It’s the 100th anniversary of BMW, and each of its car groups is preparing a “vision car” — a concept car — that conceptualizes what their products might look like in two to three decades. Rolls-Royce takes the gold for its bold or garish (take your pick) Rolls-Royce Vision Next 100 with 28-inch wheels holding up the enormous 233-inch body. Despite the length, longer than a Cadillac Escalade or a crew-cab pickup, there’s only row of seating — essentially a shiny, off-white woolen sofa.
The car is, of course, self-driving, with no steering wheel. The propulsion system wasn’t disclosed, but Rolls-Royce teased that it was zero-emissions, suggesting electric or fuel cell. Definitely not a V12 gasoline powerplant.
There’s no steering wheel at all. Rolls-Royce says the motorcar makes use of artificial intelligence for a fully self-driving experience. There’s a “virtual assistant” — virtual, perhaps, with only one row, so where would an actual human assistant sit? — to offer recommendations on things such as where to go, how to get there, and what to schedule when you are there.

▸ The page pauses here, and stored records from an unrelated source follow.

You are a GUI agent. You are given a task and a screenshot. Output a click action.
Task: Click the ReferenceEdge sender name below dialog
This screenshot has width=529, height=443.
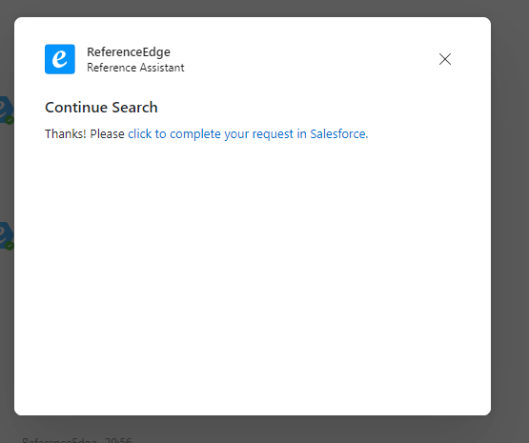click(60, 440)
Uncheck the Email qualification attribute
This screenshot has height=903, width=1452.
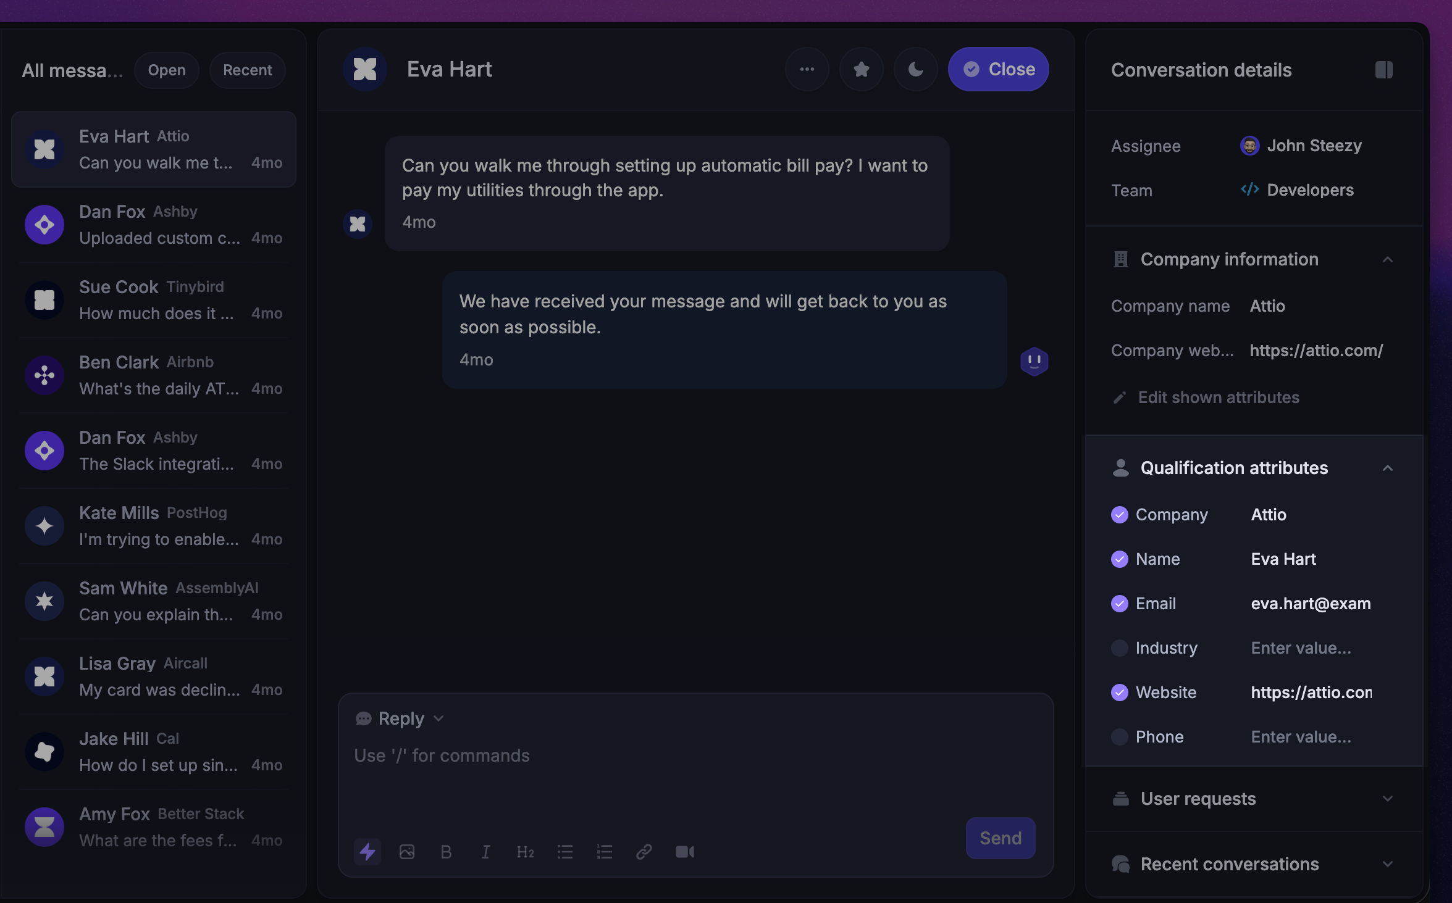[1119, 603]
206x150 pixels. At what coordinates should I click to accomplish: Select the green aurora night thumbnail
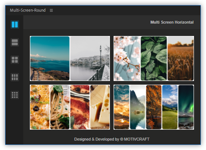(186, 107)
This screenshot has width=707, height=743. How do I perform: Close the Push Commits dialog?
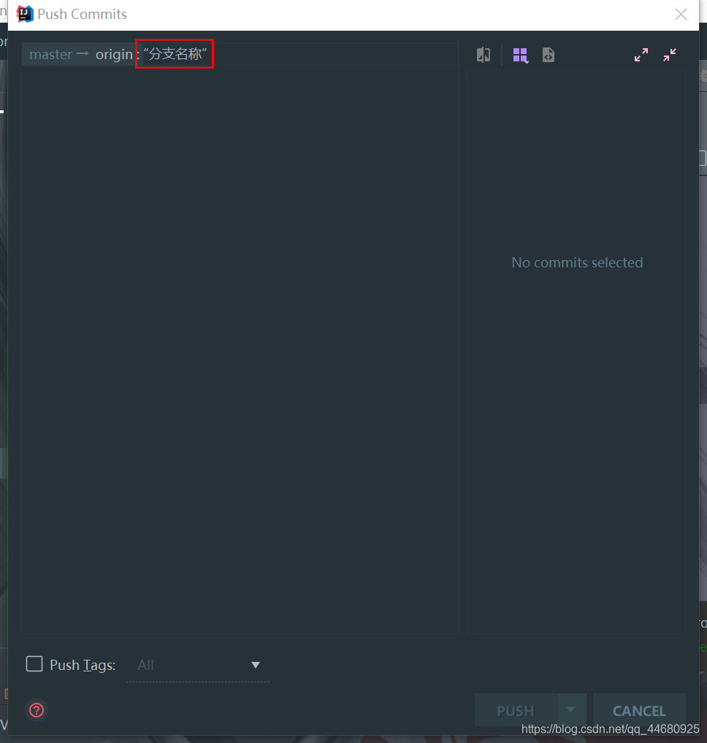681,14

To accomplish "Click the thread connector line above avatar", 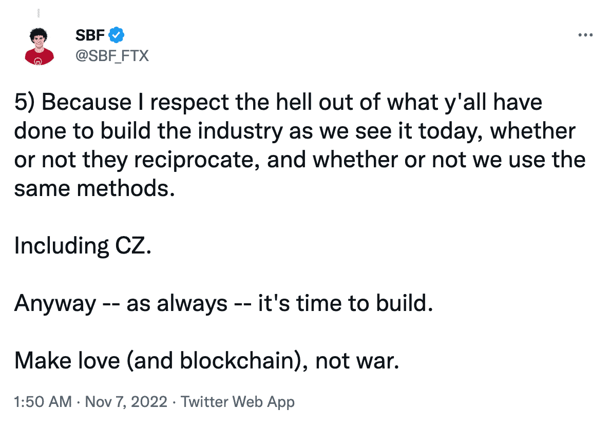I will coord(39,13).
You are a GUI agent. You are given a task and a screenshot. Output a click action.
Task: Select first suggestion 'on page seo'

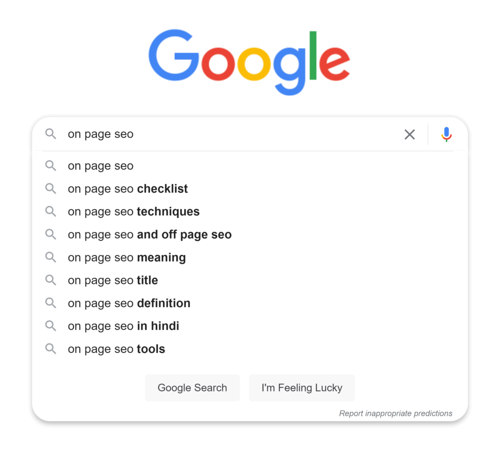click(101, 166)
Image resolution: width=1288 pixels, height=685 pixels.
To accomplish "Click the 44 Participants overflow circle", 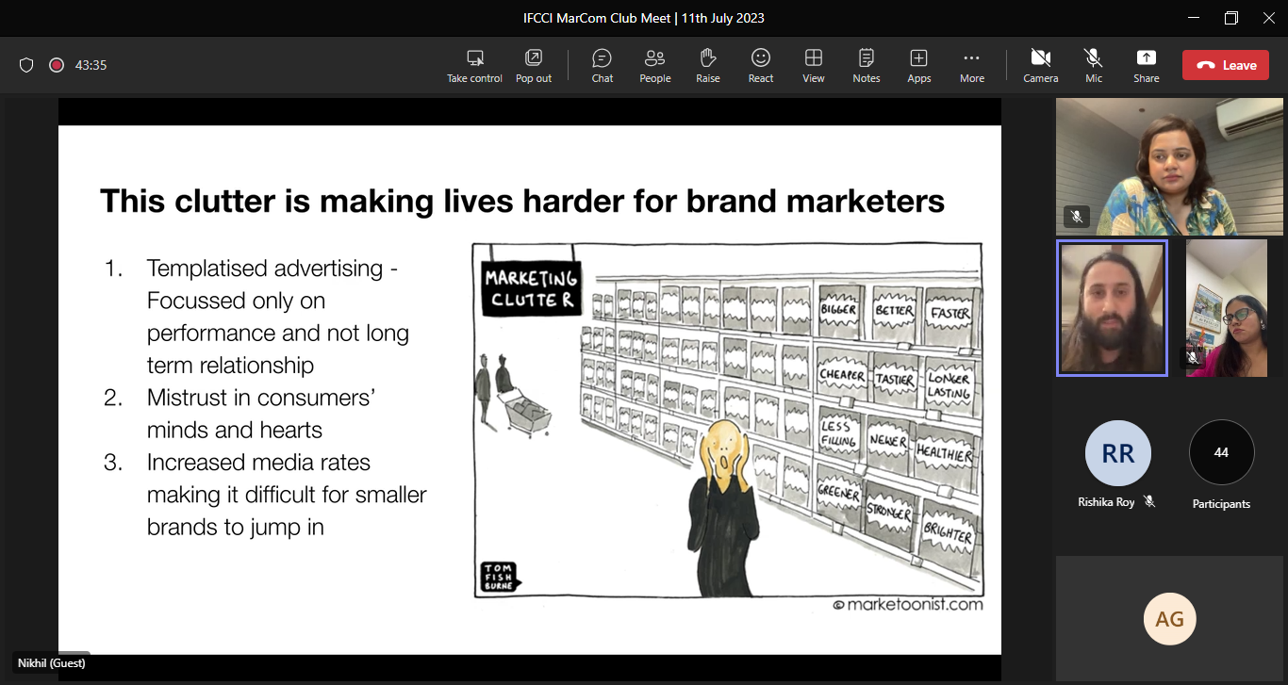I will pyautogui.click(x=1221, y=453).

The touchscreen is OLED (organic light-emitting diode), something due to show up in mainstream cars within the current decade, thanks to their greater brightness and lesser effect if you’re wearing polarized sunglasses. Bespoke fitted luggage travels in front and slides out from the side (photo inset).
According to Rolls-Royce,”Rolls-Royce has stepped bravely into the future to propose a no-compromise, fully autonomous, coachbuilt, personalized vision to those customers who wish for an emotional attachment to their car.”
Bravery might apply to the owner living in a city with less-than-perfect road surfaces. One look at the covered (or faired) front wheels suggest they last barely one New York City block before a pothole did them in. Again: It’s a visionary concept.
Rolls-Royce says the car comprises four visions: the Personal Vision, the Effortless Journey, the Grand Sanctuary, and the Grand Arrival. The Personal Vision refers to the ability to custom-craft a Royce to the buyer’s specifications combining modern materials and old world craftsmanship.
The Effortless Journey extends beyond self-driving to the Voice of Eleanor, something like Siri or Amazon’s Alexa, which provides the brains for driving the car. At the same time, “she works intuitively to advise her owners on itineraries, schedules and options before they leave their residence, reminding about appointments and tasks and making suggestions to ease any anticipated impediments.”
The Grand Sanctuary is the cabin with the sofa that is, Rolls-Royce says, is “the best seat in the house” and as the Voice of Eleanor (Roosevelt?) would confirm, the only seat it in the house. Regardless, the seat is trimmed in an off-white silky fabric, and most other surfaces are trimmed in Massacar wood.
The Grand Arrival is about reminding the commoners of their place and perhaps the need to curtsy. Rolls-Royce is more delicate and says:
One of these truths [constant over time] is how the powerful have always understood the symbols through which they express their standing. From the lavish chariots of the Roman Emperors to the individually hand built state carriages and cars of Monarchy – such as the coachbuilt Rolls-Royce Phantom IV used during Queen Elizabeth II’s coronation – such fine vehicles have been designed to project the importance of the individual inside to those waiting outside. Waiting with bated breath for a grand arrival, the crowds were never anything but impressed by the stately arrival of their idol. In the future, Rolls-Royce believes that its powerful patrons will wish to continue projecting their power and status in such a manner.
Too bad the Vision Next 100 isn’t available in time for, say, the coronation — sorry, inauguration — of President Trump or President Sanders. In one case, the perfect match of powerful man and machine; in the other, irony wrought large.